Cara berpikir ini juga diterapkan dalam berbagai hal, seperti dalam mempertimbangkan nasab. Nasab tidak diurut hanya dari jalur bapak saja, tetapi juga diurut dari jalur ibu. Oleh karena itu kebudayaan Nusantara tidak bisa ditakar oleh kebudayaan lain yang masih jahiliyah yang berkubang dalam pemikiran yang bias gender. Ali syariati seorang intelektual organik yang terlibat dalam gerakan-gerakan revolusioner, menolak analisis kebudayaan poliganmi yang dilakukan oleh Rasul saw dengan pisau analisis paradigma Barat. Hal itu karena dasar pemikiran paradigma Barat jauh berbeda dengan paradigma kebudayaan Arab Islam yang ada pada zaman Rasul saw.

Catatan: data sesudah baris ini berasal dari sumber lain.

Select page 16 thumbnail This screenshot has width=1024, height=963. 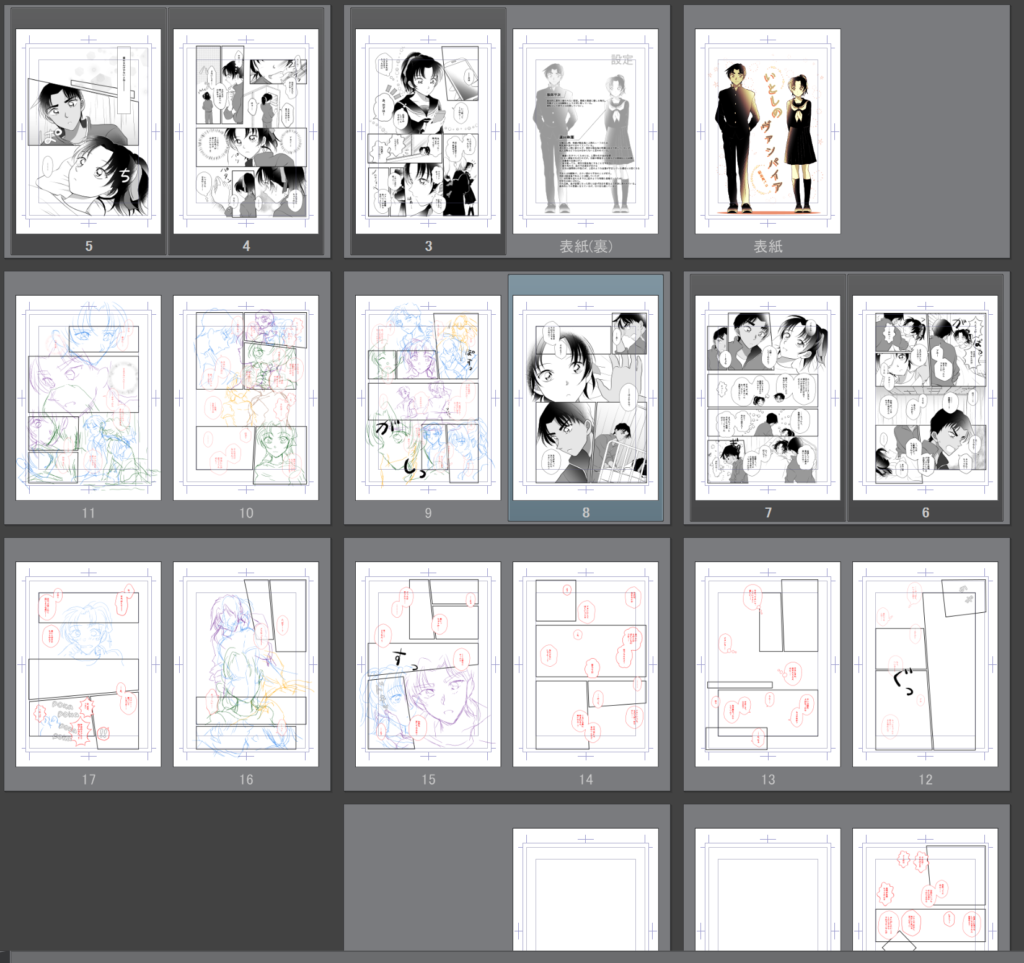(245, 664)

Imam Ali Ridho as pernah diprotes jalur nasabnya oleh nasibi. Nasibi berkata ke Imam Ali Ridho as bahwa beliau bukan keturunan Rasul SAW, karena beliau tersambung ke Rasul SAW melalui jalur perempuan yaitu Fathimah Zahra as. Kemudian Imam Ali Ridho as balik bertanya menurut kamu, dari jalur manakah Isa as tersambung ke jalur kenabian? Nasibi itu gelagapan, karena dia juga tahu bahwa Isa as adalah putra Maryam yaitu seorang perempuan.
Dari situ kita bisa melihat bahwa masyarakat yang bapakisme adalah masyarakat jahiliyah dan masyarakat yang menghormati laki-laki maupun perempuan adalah masyarakat yang berakal dan cerdas. Anda bisa simak data bagaiamana Arab jahiliyah membunuh anak-anak perempuan yang hal itu tidak terjadi pada bani Hasyim. Hasyim kakek Rasul SAW menurut sejarawan dalam kondisi tertentu dikendalikan oleh istrinya yang bernama Salmah. Pembunuhan terhadap anak-anak perempuan ini tidak terjadi pada semua orang yang hidup di era jahiliyah sebagaimana disiyaratkan oleh Al Quran surat al An’am (6) ayat 137.
وَكَذٰلِكَ زَيَّنَ لِكَثِيْرٍ مِّنَ الْمُشْرِكِيْنَ قَتْلَ اَوْلَادِهِمْ شُرَكَاۤؤُهُمْ لِيُرْدُوْهُمْ وَلِيَلْبِسُوْا عَلَيْهِمْ دِيْنَهُمْۗ وَلَوْ شَاۤءَ اللّٰهُ مَا فَعَلُوْهُ فَذَرْهُمْ وَمَا يَفْتَرُوْنَ
Artinya:
Dan demikianlah berhala-berhala mereka (setan) menjadikan terasa indah bagi banyak orang-orang musyrik membunuh anak-anak mereka, untuk membinasakan mereka dan mengacaukan agama mereka sendiri. Dan kalau Allah menghendaki, niscaya mereka tidak akan mengerjakannya. Biarkanlah mereka bersama apa (kebohongan) yang mereka ada-adakan.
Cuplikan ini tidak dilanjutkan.